Während der Generalanwalt die Anwendbarkeit europäischen Rechts feststellte, gibt er dem Kläger im Detail nicht Recht. Google könne nicht generell für die Inhalte der Webseiten Dritter verantwortlich gemacht werden, heißt es in der Stellungnahme. Da auch der Verleger mit der Veröffentlichung rechtmäßig handelte, habe der Kläger kein Recht auf die Löschung seiner Daten.

Deutsche Gerichte hatten Google zuletzt verpflichtet, bestimmte Begriffe aus seiner Autovervollständigungsfunktion zu löschen. Geklagt hatte unter anderem Bettina Wulff, die Frau des ehemaligen Bundespräsidenten Christian Wulff. Zu ihrem Namen schlug die Suchmaschine immer Ergänzungen wie „Escort“ vor. Nach Ansicht von Thilo Weichert müssen sich die Urteile allerdings nicht widersprechen. Die Autovervollständigungsfunktion ist ein Inhalt, den Google selbst erzeugt, während es in dem spanischen Fall um fremde Inhalte geht.

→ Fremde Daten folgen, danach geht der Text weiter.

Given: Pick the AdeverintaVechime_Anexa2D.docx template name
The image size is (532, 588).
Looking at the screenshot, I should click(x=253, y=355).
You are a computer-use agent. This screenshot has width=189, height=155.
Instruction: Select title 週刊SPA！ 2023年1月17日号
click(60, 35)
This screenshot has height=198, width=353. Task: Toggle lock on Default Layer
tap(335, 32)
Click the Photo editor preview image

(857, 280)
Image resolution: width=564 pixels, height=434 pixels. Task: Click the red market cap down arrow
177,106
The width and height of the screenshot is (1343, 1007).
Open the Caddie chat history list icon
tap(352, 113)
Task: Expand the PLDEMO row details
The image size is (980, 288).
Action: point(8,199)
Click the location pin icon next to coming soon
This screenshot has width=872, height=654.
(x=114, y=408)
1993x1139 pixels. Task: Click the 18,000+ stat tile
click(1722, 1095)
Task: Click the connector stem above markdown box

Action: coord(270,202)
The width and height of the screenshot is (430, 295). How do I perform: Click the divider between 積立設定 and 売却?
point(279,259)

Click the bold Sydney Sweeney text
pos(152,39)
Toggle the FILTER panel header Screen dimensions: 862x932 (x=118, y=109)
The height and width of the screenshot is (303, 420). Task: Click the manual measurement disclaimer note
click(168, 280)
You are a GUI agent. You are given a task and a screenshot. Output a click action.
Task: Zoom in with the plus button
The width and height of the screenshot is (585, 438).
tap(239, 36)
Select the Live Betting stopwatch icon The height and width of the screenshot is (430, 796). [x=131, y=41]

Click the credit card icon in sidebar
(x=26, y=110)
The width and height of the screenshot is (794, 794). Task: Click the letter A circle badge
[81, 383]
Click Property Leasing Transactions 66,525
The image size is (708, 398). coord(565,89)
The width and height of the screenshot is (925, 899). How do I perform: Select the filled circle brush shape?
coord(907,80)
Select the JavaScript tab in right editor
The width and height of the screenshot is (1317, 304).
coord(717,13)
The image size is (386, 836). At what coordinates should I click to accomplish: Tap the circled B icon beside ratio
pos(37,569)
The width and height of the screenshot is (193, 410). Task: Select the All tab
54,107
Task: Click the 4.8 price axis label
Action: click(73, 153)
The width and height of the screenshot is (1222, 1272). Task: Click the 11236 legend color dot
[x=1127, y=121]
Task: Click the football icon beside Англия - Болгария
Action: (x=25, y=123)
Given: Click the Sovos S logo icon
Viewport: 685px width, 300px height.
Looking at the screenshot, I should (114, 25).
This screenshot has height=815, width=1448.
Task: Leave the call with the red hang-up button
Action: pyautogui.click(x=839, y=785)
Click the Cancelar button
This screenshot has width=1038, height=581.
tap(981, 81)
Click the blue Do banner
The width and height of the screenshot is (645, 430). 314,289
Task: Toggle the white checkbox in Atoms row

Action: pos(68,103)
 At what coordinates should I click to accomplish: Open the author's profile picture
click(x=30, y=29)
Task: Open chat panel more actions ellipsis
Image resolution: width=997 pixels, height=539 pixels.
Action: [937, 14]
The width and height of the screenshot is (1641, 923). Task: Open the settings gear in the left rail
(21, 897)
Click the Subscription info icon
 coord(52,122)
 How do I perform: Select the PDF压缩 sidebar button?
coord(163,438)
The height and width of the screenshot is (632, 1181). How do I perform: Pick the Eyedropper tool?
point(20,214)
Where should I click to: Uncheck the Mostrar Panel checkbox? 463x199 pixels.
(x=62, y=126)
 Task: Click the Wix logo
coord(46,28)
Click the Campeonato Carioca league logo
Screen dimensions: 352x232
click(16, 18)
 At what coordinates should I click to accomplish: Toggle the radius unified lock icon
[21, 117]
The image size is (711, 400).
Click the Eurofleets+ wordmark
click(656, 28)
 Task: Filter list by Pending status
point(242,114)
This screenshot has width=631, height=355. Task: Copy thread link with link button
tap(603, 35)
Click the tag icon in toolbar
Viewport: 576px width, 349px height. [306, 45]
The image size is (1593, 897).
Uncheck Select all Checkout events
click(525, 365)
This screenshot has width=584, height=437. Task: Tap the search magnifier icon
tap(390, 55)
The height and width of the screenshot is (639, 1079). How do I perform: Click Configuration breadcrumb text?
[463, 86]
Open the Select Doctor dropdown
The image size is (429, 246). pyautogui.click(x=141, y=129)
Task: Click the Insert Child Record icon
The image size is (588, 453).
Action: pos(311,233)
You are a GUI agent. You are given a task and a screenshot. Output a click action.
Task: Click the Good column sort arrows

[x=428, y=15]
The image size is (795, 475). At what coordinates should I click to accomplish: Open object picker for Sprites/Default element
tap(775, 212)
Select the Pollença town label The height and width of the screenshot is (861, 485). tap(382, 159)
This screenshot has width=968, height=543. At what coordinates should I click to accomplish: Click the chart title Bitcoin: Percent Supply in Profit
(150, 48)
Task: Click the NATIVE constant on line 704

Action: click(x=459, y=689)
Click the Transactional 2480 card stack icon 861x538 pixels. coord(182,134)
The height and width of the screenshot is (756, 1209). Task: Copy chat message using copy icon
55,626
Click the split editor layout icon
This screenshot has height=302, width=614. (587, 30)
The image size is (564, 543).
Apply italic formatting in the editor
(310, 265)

Google kommentierte zunächst nur den zweiten Teil der EuGH-Stellungnahme als positives Signal für die freie Meinungsäußerung. „Wir freuen uns, dass das unterstützt wird, was wir schon seit langem vertreten“, teilte Bill Echikson mit, „nämlich dass es Zensur wäre, würde man Suchmaschinen dazu zwingen, richtige und legale Informationen zu unterdrücken.“ Zu der Frage, ob sich durch ein entsprechendes Urteil des EuGH rechtliche Konsequenzen für Google Deutschland ergeben würde, wollte sich das Unternehmen nicht äußern.

Das Urteil in dem Fall wird wohl erst in einigen Monaten fallen. In der Regel folgen die Richter dem Generalanwalt.